> [Work required]: From the listing below, select every line where the word "Dealer" appears.

> [Source material]:
◆ ◆ ◆ ◆
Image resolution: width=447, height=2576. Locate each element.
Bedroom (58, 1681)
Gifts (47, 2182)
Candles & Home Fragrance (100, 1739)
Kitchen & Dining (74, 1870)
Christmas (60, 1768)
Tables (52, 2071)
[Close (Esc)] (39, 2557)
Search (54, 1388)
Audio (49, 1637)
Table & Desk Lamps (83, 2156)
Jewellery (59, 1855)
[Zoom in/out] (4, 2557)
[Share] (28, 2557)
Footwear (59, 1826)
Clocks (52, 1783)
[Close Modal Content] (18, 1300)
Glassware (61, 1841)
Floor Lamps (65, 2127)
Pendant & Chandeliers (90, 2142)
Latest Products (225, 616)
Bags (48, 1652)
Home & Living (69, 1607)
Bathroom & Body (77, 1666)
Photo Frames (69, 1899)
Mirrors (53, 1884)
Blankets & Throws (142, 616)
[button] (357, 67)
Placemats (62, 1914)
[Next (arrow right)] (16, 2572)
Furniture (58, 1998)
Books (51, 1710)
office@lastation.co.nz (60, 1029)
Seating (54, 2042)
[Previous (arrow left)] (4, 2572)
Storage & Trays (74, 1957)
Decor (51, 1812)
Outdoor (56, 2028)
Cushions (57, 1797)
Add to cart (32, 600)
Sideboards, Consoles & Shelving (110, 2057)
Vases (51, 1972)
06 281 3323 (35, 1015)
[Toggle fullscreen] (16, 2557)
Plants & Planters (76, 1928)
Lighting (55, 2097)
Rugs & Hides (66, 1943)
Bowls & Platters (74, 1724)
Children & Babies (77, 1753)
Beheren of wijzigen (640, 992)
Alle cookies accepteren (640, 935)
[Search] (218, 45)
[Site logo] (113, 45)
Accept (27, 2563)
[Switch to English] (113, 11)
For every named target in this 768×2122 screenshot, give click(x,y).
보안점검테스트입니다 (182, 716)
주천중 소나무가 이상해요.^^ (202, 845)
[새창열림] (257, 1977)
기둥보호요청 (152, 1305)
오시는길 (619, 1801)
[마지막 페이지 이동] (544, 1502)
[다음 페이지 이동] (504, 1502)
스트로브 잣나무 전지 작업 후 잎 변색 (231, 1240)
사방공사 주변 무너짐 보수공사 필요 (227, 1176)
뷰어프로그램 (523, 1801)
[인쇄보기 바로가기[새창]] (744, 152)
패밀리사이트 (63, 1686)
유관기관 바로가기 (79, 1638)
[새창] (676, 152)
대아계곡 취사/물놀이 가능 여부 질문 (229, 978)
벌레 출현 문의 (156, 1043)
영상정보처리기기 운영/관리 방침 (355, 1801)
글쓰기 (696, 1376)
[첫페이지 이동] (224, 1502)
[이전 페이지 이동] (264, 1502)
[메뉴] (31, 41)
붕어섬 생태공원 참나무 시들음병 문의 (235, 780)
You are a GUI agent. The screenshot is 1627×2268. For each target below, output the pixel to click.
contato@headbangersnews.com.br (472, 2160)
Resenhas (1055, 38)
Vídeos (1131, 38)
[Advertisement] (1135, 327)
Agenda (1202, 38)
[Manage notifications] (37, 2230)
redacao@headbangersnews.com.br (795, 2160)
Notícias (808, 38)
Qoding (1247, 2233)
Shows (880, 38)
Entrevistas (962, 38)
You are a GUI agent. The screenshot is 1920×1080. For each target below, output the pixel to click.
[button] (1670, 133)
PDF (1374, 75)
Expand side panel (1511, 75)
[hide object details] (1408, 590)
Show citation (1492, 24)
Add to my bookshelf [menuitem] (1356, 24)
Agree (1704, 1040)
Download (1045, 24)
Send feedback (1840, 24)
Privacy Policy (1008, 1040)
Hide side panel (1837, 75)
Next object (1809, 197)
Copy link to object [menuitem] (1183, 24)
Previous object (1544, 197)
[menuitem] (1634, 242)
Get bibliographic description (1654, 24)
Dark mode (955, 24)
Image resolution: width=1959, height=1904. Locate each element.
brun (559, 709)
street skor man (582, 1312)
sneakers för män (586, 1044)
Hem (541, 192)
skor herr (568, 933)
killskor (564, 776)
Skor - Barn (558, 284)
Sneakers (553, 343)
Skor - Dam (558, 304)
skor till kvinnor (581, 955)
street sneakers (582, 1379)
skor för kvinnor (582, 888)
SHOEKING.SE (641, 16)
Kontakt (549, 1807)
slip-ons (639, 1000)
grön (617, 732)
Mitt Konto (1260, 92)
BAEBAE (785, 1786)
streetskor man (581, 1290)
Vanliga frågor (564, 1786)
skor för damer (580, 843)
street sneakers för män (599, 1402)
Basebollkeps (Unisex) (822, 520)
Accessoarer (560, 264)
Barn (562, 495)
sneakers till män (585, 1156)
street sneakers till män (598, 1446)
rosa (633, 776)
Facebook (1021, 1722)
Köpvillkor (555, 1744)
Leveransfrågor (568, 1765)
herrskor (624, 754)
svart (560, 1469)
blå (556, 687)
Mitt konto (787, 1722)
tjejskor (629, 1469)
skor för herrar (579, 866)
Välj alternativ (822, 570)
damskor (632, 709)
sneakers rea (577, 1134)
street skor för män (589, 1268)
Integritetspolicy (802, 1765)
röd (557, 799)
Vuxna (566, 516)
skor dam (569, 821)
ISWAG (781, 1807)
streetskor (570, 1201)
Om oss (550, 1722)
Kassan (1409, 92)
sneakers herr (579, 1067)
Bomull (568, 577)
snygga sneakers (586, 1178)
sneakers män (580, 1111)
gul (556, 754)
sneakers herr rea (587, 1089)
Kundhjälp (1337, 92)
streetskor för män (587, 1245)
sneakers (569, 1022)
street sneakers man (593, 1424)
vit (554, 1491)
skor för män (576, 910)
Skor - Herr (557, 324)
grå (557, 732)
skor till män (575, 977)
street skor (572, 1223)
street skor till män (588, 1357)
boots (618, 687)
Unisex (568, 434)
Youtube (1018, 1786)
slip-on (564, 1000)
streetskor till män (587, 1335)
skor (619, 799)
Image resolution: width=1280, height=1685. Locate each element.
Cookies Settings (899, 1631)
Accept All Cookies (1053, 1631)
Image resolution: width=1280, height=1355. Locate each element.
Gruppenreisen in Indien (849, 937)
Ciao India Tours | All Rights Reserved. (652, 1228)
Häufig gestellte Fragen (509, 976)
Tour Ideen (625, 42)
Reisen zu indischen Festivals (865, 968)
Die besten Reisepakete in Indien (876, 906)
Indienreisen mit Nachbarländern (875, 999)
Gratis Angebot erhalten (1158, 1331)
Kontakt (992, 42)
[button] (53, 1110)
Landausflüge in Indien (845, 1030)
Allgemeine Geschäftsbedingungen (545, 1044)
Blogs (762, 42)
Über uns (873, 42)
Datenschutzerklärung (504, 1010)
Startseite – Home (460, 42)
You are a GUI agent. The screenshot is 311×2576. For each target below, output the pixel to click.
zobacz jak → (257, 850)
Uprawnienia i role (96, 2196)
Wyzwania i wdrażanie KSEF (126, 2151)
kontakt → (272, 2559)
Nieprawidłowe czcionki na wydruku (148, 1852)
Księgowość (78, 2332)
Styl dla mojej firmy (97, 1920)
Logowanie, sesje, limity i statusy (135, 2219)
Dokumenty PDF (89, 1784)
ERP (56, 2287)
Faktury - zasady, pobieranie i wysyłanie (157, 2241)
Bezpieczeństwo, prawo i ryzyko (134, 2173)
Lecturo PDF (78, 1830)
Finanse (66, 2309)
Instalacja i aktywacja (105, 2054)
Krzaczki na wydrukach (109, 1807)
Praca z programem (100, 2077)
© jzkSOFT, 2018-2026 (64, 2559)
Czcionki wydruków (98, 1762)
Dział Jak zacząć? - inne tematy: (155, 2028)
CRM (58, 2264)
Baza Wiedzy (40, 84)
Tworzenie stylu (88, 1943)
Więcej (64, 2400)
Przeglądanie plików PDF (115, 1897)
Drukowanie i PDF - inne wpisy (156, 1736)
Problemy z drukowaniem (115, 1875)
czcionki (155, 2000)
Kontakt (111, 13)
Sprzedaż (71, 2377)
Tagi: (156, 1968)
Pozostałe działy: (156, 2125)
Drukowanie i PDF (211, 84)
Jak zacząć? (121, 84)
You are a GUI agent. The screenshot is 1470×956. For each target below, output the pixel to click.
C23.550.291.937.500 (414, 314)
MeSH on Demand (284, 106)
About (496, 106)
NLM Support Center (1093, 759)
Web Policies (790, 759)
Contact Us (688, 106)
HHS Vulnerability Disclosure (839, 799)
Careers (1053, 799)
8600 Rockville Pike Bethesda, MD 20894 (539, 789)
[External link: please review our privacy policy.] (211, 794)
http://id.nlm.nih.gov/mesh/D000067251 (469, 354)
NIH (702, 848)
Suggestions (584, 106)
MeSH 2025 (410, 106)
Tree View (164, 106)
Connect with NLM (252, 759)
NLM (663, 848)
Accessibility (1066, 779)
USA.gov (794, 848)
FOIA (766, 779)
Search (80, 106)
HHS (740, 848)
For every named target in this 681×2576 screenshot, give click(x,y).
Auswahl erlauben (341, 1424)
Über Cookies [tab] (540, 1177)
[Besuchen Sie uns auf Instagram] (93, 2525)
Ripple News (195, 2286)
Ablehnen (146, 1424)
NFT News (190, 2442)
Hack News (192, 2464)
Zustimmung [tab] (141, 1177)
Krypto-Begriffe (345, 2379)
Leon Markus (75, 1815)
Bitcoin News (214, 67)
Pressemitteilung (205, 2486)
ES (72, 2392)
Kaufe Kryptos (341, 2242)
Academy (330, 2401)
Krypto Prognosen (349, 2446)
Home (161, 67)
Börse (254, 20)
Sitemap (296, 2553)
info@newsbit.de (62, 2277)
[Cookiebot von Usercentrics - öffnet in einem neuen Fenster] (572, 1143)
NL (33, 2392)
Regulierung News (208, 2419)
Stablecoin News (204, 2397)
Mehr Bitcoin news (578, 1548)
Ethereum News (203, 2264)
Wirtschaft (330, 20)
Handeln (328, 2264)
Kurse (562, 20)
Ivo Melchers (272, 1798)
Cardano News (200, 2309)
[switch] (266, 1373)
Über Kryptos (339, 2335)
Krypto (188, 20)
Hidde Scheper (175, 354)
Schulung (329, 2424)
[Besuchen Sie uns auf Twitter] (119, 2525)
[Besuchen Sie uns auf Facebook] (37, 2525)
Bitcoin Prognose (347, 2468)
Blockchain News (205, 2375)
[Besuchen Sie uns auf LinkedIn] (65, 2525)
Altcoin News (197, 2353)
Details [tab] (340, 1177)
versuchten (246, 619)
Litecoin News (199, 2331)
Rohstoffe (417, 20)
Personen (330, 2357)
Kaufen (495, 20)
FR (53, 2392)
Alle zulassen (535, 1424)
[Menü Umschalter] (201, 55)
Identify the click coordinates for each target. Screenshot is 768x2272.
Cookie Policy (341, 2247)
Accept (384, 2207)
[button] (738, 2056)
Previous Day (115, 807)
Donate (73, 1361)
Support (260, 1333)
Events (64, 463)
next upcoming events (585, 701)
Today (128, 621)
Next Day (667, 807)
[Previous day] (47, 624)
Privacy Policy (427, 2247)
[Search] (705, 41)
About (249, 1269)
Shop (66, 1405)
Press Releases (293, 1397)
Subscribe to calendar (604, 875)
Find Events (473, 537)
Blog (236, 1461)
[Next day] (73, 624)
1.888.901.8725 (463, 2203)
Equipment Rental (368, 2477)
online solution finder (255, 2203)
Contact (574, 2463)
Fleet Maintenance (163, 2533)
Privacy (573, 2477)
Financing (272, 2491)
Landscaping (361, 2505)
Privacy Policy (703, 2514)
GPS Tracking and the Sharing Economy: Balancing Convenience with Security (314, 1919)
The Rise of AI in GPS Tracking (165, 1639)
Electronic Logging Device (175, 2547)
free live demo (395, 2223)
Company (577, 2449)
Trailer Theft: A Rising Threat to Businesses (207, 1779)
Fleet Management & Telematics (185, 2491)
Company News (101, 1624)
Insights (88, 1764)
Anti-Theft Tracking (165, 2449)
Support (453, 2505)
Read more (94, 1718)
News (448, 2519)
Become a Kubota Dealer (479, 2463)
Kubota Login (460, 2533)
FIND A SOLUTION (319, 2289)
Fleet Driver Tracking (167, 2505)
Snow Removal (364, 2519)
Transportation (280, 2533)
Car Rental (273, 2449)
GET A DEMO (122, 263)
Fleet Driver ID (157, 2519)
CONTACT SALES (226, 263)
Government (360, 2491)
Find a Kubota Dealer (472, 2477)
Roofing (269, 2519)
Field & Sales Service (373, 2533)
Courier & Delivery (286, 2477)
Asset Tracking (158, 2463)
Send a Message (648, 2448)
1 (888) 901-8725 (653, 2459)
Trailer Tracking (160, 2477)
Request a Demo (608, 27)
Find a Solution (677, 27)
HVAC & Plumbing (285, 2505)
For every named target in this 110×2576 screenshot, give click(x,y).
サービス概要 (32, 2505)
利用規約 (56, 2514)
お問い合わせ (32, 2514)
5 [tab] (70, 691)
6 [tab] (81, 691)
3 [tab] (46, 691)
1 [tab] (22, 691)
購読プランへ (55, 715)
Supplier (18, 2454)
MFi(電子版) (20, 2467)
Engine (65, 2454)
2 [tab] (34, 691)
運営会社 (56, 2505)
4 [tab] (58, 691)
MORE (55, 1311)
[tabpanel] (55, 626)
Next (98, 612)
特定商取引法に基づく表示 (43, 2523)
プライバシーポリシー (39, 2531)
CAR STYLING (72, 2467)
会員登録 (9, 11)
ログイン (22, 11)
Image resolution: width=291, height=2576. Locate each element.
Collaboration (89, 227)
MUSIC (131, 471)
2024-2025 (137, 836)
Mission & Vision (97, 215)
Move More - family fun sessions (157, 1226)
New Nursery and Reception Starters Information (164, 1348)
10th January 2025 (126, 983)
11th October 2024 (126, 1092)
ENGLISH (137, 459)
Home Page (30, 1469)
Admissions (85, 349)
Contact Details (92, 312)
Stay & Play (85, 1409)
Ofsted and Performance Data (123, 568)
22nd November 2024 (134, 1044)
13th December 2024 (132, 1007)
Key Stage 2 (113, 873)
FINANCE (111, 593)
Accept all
◆ ◆ ◆ ◆
> [Answer box]:
Become a Kubota Dealer (479, 2463)
Find a Kubota Dealer (472, 2477)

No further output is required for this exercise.